Stored entries

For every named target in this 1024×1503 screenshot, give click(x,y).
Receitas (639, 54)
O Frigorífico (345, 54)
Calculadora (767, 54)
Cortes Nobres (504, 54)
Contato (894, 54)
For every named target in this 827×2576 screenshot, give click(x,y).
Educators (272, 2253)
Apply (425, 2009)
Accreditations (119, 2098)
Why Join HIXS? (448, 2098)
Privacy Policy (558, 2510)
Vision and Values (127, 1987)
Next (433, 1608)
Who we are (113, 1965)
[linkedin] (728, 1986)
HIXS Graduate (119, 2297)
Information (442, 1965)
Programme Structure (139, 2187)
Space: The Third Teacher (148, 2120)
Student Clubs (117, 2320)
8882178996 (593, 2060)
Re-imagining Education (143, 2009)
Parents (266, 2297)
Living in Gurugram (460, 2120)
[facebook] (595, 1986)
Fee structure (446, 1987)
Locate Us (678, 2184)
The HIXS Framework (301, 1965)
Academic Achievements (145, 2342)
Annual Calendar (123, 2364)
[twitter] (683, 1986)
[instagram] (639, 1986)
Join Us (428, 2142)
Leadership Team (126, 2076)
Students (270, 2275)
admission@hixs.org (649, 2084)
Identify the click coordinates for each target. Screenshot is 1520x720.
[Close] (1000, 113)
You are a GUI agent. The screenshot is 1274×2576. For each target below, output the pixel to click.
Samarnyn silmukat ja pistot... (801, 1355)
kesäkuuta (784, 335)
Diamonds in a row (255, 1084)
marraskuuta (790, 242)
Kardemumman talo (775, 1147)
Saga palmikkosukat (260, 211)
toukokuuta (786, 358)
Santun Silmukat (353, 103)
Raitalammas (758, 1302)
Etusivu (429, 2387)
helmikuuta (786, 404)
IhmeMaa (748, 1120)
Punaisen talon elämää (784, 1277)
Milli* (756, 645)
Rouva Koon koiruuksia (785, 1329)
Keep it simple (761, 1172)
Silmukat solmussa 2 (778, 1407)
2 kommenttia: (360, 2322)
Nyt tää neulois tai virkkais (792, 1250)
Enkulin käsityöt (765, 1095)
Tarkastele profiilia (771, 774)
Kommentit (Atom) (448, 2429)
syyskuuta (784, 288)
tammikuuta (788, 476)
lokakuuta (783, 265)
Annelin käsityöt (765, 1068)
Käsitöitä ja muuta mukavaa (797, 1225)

Aim
Copy the lines of the listing from the one containing "Next (433, 1608)" through the one containing "Locate Us (678, 2184)", keeping them unchanged.

Output
Next (433, 1608)
Who we are (113, 1965)
[linkedin] (728, 1986)
HIXS Graduate (119, 2297)
Information (442, 1965)
Programme Structure (139, 2187)
Space: The Third Teacher (148, 2120)
Student Clubs (117, 2320)
8882178996 (593, 2060)
Re-imagining Education (143, 2009)
Parents (266, 2297)
Living in Gurugram (460, 2120)
[facebook] (595, 1986)
Fee structure (446, 1987)
Locate Us (678, 2184)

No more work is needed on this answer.